- Interactive map of Newark City Cemetery

Details
- Established: 1869
- Location: Bessemer St. Newark, New Jersey
- Country: United States
- Coordinates: 40°42′00″N 74°11′25″W﻿ / ﻿40.70000°N 74.19028°W
- Type: public
- Size: 5.2 acres (2.1 ha)
- Find a Grave: Newark City Cemetery

= Newark City Cemetery =

Defunct cemetery in Essex County, New Jersey

Newark City Cemetery, also known as Newark Municipal Graveyard and Floral Rest, in Newark, New Jersey is a no-longer-used potter's field, or cemetery for the indigent.
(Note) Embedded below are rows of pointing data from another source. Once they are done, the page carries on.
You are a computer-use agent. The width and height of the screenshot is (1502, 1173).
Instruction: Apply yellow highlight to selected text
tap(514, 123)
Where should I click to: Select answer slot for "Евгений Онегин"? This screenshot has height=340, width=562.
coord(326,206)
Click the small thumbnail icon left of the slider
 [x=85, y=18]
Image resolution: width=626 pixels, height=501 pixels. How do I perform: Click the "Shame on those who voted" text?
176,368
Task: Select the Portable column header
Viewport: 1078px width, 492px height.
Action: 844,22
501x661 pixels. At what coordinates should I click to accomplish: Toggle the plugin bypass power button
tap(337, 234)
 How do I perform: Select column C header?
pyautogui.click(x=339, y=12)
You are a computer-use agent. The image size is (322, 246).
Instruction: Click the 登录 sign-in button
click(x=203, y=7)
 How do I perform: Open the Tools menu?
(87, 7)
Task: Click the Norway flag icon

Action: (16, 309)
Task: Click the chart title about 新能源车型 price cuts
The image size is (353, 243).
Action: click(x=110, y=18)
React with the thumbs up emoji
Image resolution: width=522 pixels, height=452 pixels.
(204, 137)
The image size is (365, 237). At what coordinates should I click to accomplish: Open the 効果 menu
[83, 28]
It was in use from 1869 until the early 1950s.

An 1889 report of the Department of Health of the State of New Jersey found with respect to the no-longer extant Clinton Township, which once included the area: "There are two cemeteries, or burial-places, in the township – Clinton cemetery, in the village and upon the banks of Elizabeth River, and Newark potter's field, down in the salt meadow section". Located in the Dayton neighborhood on Bessemer St. near Newark Airport and is prominently visible from the monorail serving it.

The city began using the cemetery as a dump in 1954, until it was ordered to restore it in 1998.

The area has been restored, but as of 2010 it is closed to the public.